Omelia : Una Parola feconda (Is 55,10-11)

dal sito:

http://www.lachiesa.it/calendario/omelie/pages/Detailed/13134.html

Omelia (13-07-2008) 

don Marco Pratesi

Una Parola feconda (Is 55,10-11)

Il famoso passo si trova quasi alla fine della sezione del Secondo Isaia, nella quale il profeta rivolge un’ultima esortazione al popolo sfiduciato: la Parola che Dio ha pronunziato mediante il profeta si avvererà certamente. « Sì, voi partirete con gioia e sarete ricondotti in pace », si legge nel versetto immediatamente successivo alla nostra pericope. Evidentemente, la situazione del popolo in esilio è tale da non lasciare molto spazio alla speranza, e la Parola di Dio rischia di essere presa per una pia illusione. Ma non lo è, e a conclusione della sua profezia il profeta adduce due elementi a sostegno della sua veridicità. Primo: le vie di Dio non sono le vie umane (55,8-9). È un altro testo celebre che, letto nel suo contesto, rileva il fatto che Dio può salvare anche laddove umanamente non c’è salvezza. Secondo: la Parola di Dio non è detta mai a vuoto, ciò che Dio dice si realizza comunque.

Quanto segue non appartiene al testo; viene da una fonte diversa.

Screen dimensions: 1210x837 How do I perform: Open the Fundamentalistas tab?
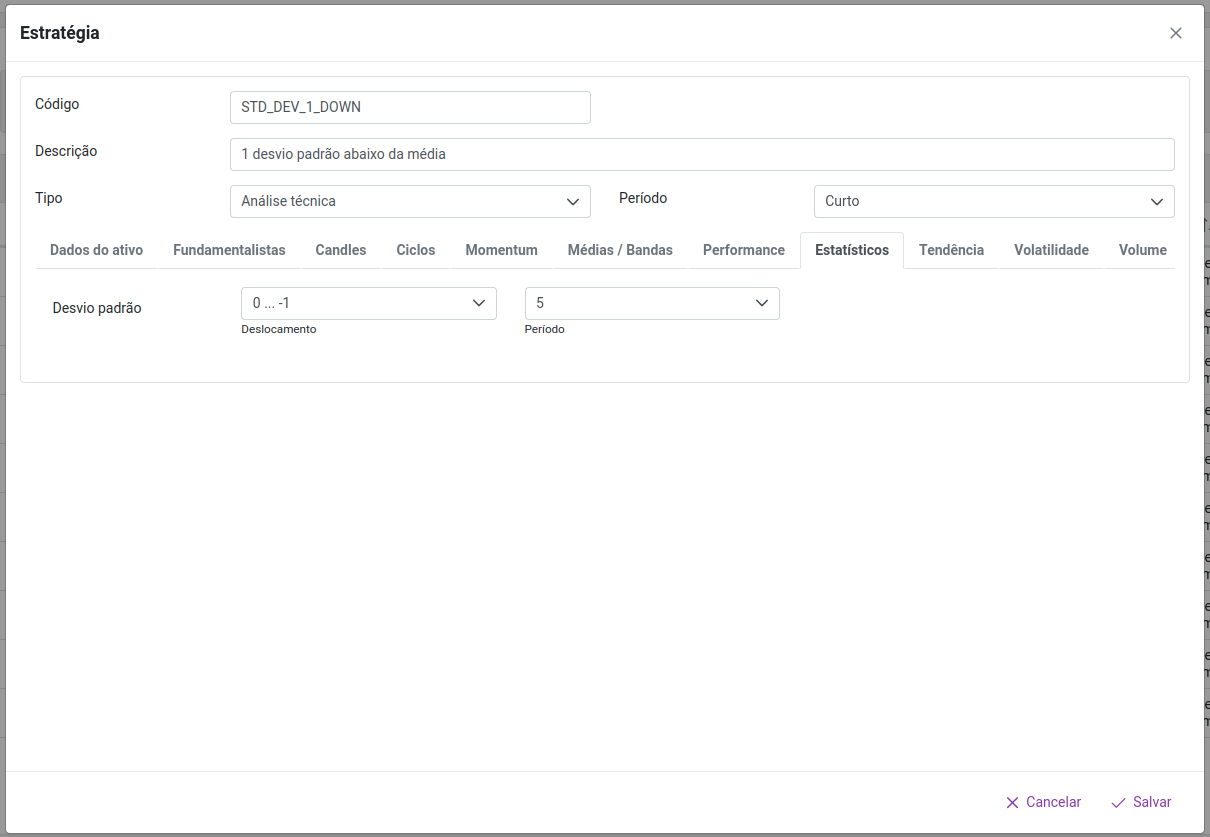pyautogui.click(x=229, y=250)
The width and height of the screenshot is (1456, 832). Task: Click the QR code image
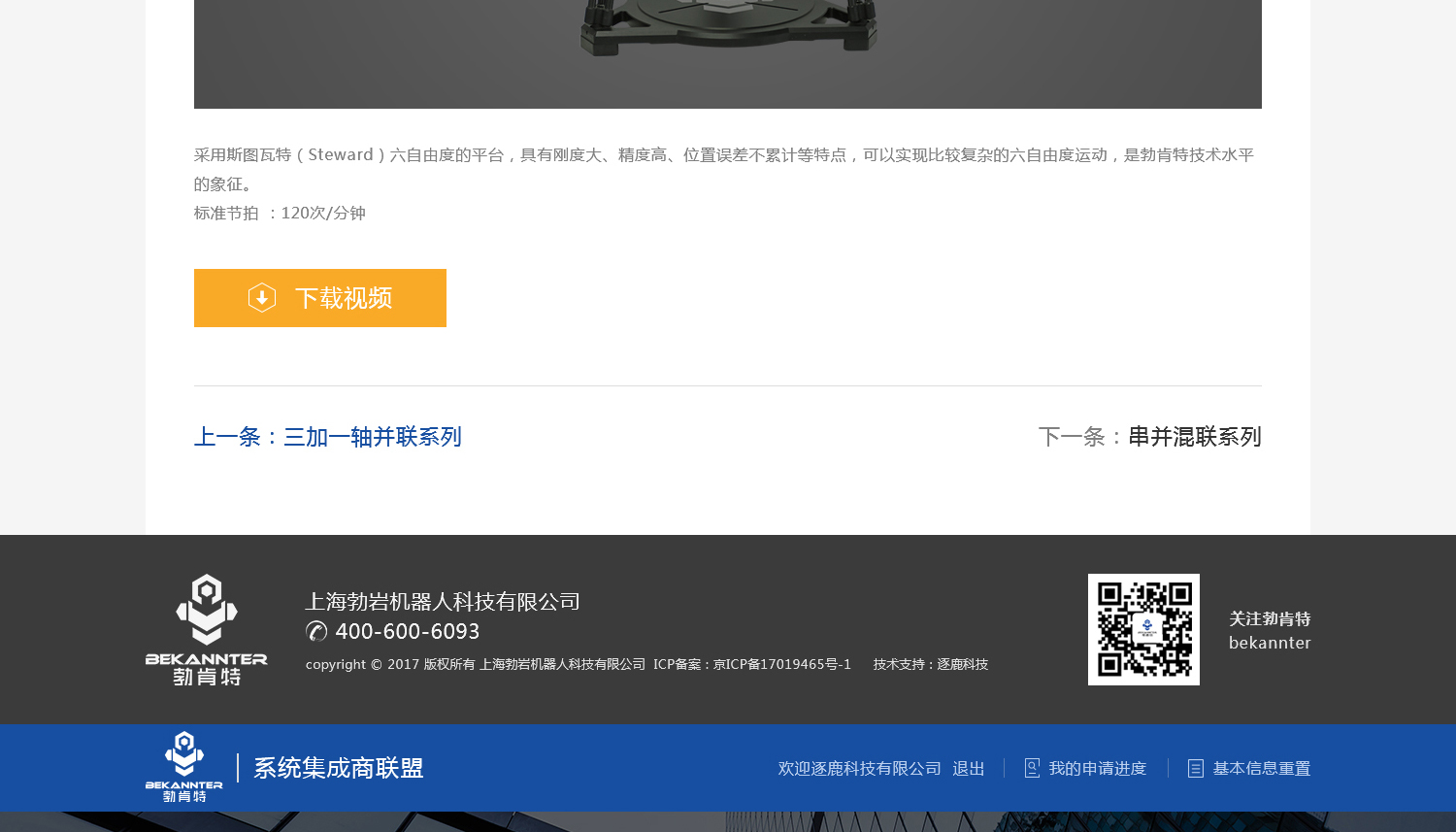click(x=1143, y=629)
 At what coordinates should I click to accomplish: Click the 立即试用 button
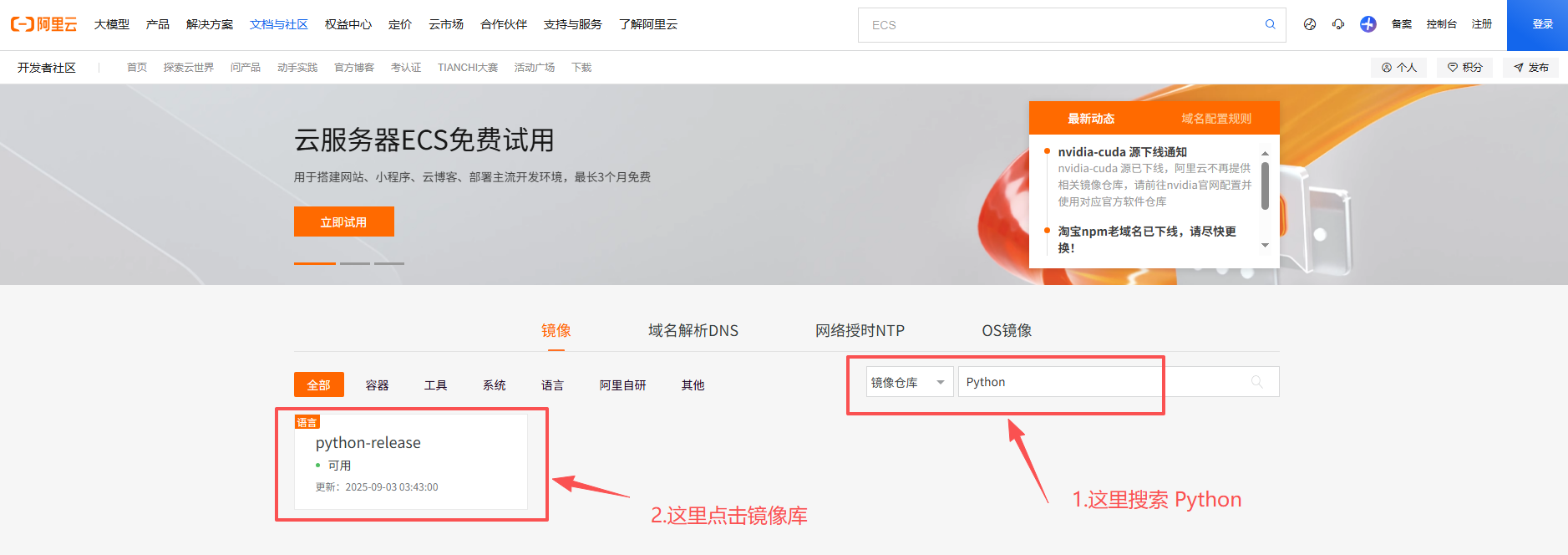(343, 222)
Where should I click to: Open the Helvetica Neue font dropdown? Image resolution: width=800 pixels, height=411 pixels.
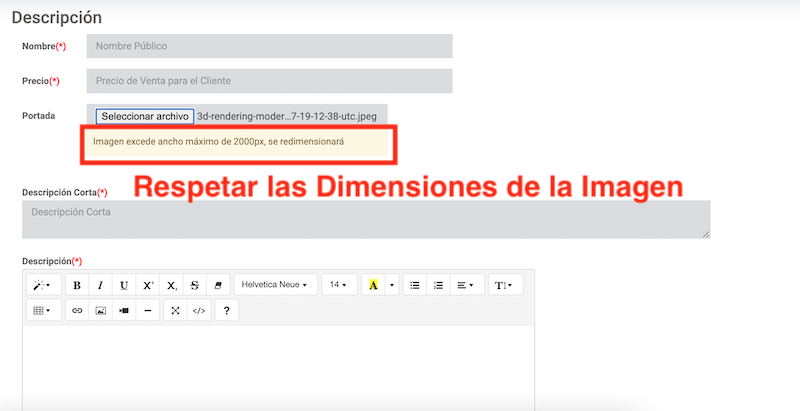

L’accostamento con la parabola del seminatore (Mt 13,4-9; Mc 4,3-9; Lc 8,5-8) può risultare fuorviante. Qui non si guarda alle disposizioni umane ma alla volontà divina: la salvezza si compirà comunque, per la forza intrinseca della Parola. Certo, questo richiede di essere creduto, c’è anche un appello alla conversione (55,6-8). La pioggia dà seme e pane. Sono i due estremi del processo: dalla semina al pane, in mezzo c’è tutta la fatica del lavoro dell’uomo (cf. 2Cor 9,10). Rimane tuttavia che la realizzazione del piano di Dio non dipende dalla risposta dell’uomo: niente è in grado di annullarlo. Con un’idea simile si era anche aperta la sezione del Secondo Isaia: « L’erba secca, il fiore appassisce, ma la Parola del nostro Dio sussiste in eterno » (40,8). Ancora si nota il contrasto tra la fragilità dell’uomo e la solidità di Dio. Tutta la profezia del Secondo Isaia sta in mezzo a questi due pilastri, incorniciata dalla fede incrollabile nella solidità del progetto salvifico di Dio, anche in situazioni senza speranza: « la tua parola, Signore, è stabile come il cielo » (Sal 119,89).
La pioggia scende dal cielo e vi torna, e così pure la Parola. Essa viene a noi ed entra nella storia, eventualmente « decodificata », captata dal profeta. La Parola efficace non è principalmente quella del Profeta, ma quella di Dio. La parola profetica, e più in generale rivelativa, è – se autentica – specchio di quella Parola che esce dalla bocca di Dio, agisce nella storia, per tornare infine a Dio. Il suo ritorno a Dio è ugualmente importante, poiché quanto non trova approdo in Dio finisce nel nulla. Una parola che non torni a Dio è semplicemente fiato che si perde nel niente (cf. Sal 94,11), come una navicella oramai abbandonata nello spazio. Dio è principio e fine, tutto parte da lui e sfocia in lui, trovando la sua collocazione definitiva in rapporto a lui. Pensiamo alla parola umana: la parola che abbiamo pronunziato forse non ritorna a noi, nel senso che alla fine la percepiamo come parola sostanziosa o vuota, reale o vana? In Dio la Parola nasce dal silenzio, da esso esce come Parola (ri)creatrice, e torna al silenzio come approdo e pienezza definitiva. Il cosmo intero, con la sua storia, è compreso in questo « viaggio di andata e ritorno » della Parola.
Perciò l’uomo non può vivere « di solo pane » (cf. Dt 8,3; Mt 4,4; Lc 4,4): senza la Parola egli sarebbe semplicemente sopraffatto dalle varie forze che agiscono nella storia, nell’impossibilità di scorgervi qualsiasi progetto complessivamente positivo.
I cristiani lo sanno: questa Parola si è fatta carne, è entrata nella storia (cf. Gv 1,1.14), e in essa rimane attivamente presente fino al completamento del progetto di Dio su di essa (cf. Mt 28,20). Continua a produrre seme per il seminatore del Vangelo (cf. Mc 4,14) e pane per chi di essa si vuol nutrire (cf. Gv 6,40.51). Il piano di salvezza del Signore regge l’urto della storia (cf. Sal 33,11) e la Parola è vittoriosa (cf. Ap 19,11-16). Dobbiamo avere il coraggio della Parola, che significa ascolto e annuncio. Un ascolto perseverante e un annuncio coraggioso della Parola portano certamente alla fruttificazione abbondante, secondo la chiamata, dei germi di bene celati nei solchi della nostra terra.